Салман Рушди - Клоун Шалимар
Быть суперстандартным в Америке есть дар, который может принести его обладателю целое состояние, и ее сосед уже делал первые шаги по этой алмазно-сверкающей взлетной полосе, готовый взмыть вверх. «Нет, — решила она, — пожалуй, мне не придется менять место жительства. Скоро это сделает он сам: сначала переедет в стандартные роскошные апартаменты на авеню Фонтейн, затем — в особняк на Лос-Фелиз, оттуда — в палаццо на Бель-Эйр, ну а потом уж в единственно достойное место для таких супермальчиков — на ранчо с угодьями в тысячу акров где-нибудь в Колорадо».
— Послушай, скажи-ка еще раз, как тебя все-таки зовут? — спросила она его в постели.
Суперстандартный мальчик принял этот вопрос за остроумную шутку.

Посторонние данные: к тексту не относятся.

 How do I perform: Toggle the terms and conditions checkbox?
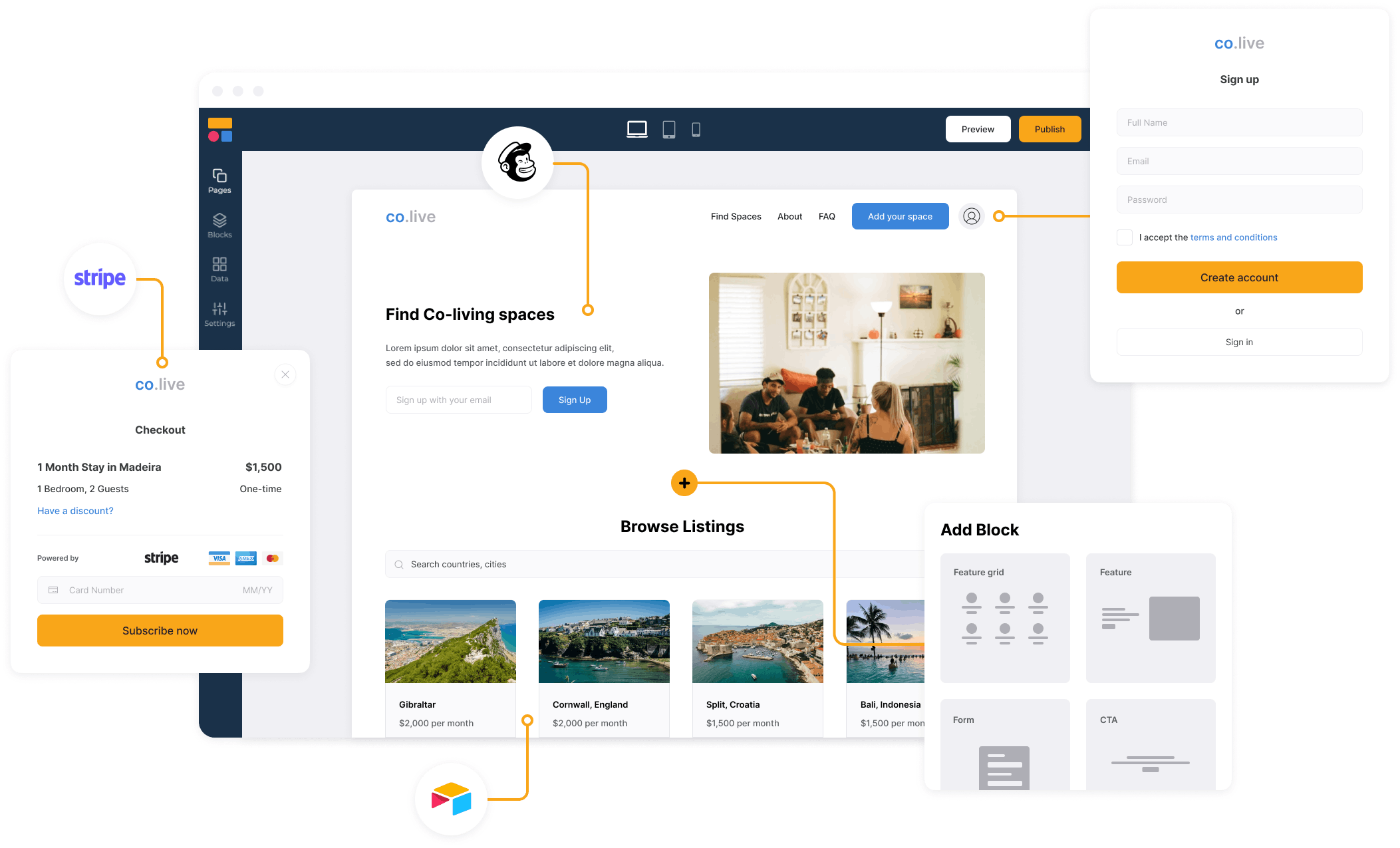point(1122,237)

— Ха-ха! Ну ты даешь! — Он залился веселым смехом, а когда отсмеялся, сказал: — Джок Флок — вот так-то. Это имя запечатлено в твоей памяти навечно. Оно будет крутиться у тебя в голове, будет повторяться, как слова песни, снова и снова. Оно уже сводит тебя с ума! Ты твердишь его про себя — Джейк Флейк, Джейк Флейк, бормочешь ты. Это сильнее тебя, ты ничего не можешь с собой поделать. У тебя нет выхода. Лучше сдавайся!
Он хотел, чтобы она вышла за него немедленно.

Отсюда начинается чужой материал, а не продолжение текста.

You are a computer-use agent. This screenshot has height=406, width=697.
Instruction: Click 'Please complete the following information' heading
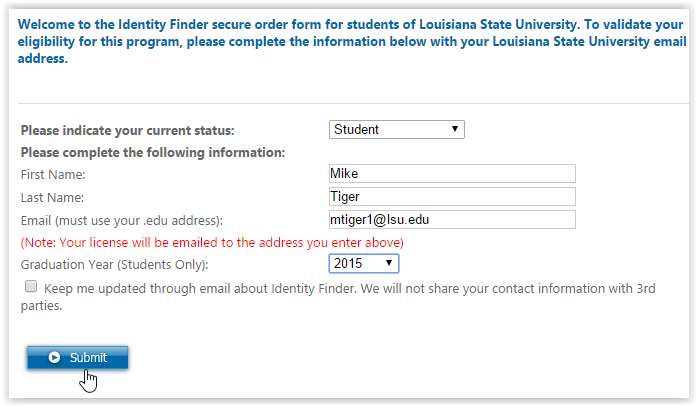pos(153,153)
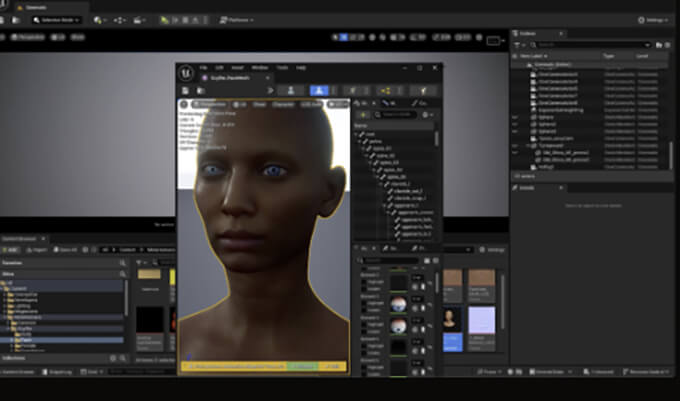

— Любовь — вещь весьма относительная, — спохватившись, что все зашло слишком далеко, сказала она. — То, что ты предлагаешь, попахивает абсолютностью.
Когда он чего-то не понимал, его рот растягивался в высокомерной ухмылке, которая будила в ней самые кровожадные инстинкты.
— Обещай обдумать это — идет? — бубнил он. — Представь — ты миссис Джей Флей. Слышишь, как это здорово звучит? Тебе это уже нравится — ведь так? Это тебя манит, это тебя пробирает до самых печенок. Только сделай милость — сначала думай, потом действуй.
И это произносил человек, который, судя по всему, вообще не ведал, что такое осмысленное существование! Она с великим трудом удержалась от того, чтобы не хлестануть по его простецки-красивому лицу.
С того самого дня, как этот Джо Фло или как его там сделал ей предложение, она блуждала по коридорам как сомнамбула, раздраженная и сбитая с толку. Однажды она наткнулась на упакованное в комбинезон большое яйцеобразное тело пифии Ольги Семеновны.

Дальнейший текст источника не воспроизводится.